- **What needs to be done**: Pull from the data below each line where the word "agent" occurs, and copy it.

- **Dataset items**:
○ ○ ○

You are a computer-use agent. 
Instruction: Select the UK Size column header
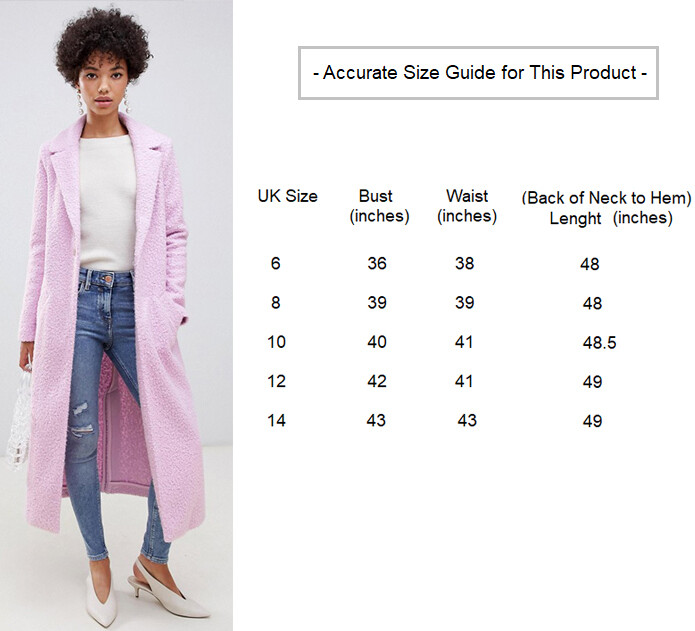(x=287, y=196)
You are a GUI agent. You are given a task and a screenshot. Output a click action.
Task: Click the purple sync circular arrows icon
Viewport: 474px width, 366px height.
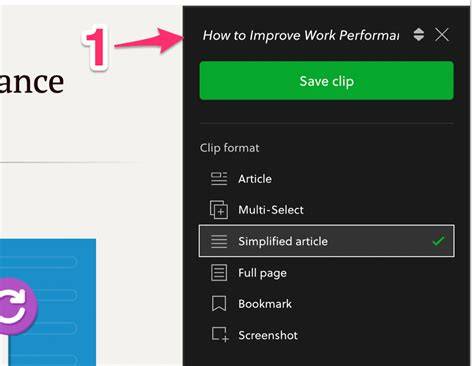[13, 306]
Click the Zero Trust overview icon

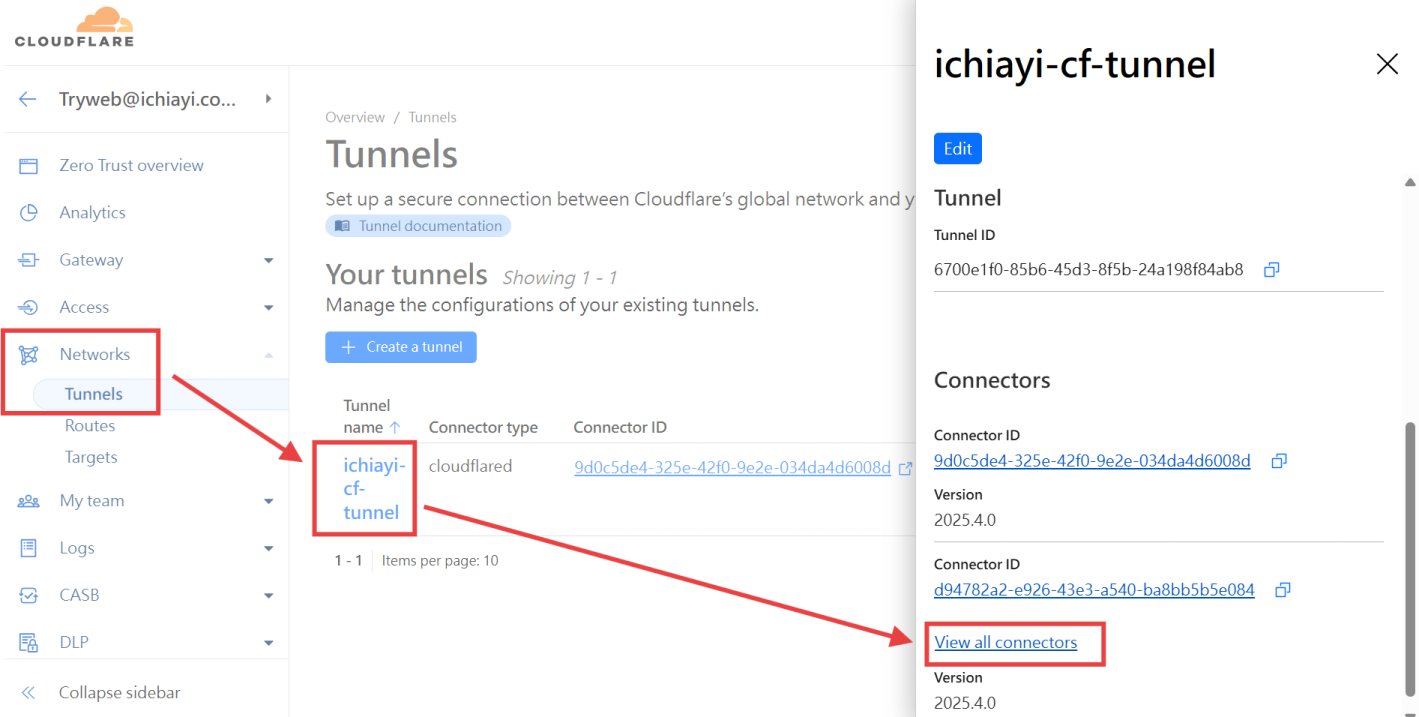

○ ○ ○

- **Reply**:
You are a computer-use agent. 
You are a GUI agent. You are given a task and a screenshot. Output a click action.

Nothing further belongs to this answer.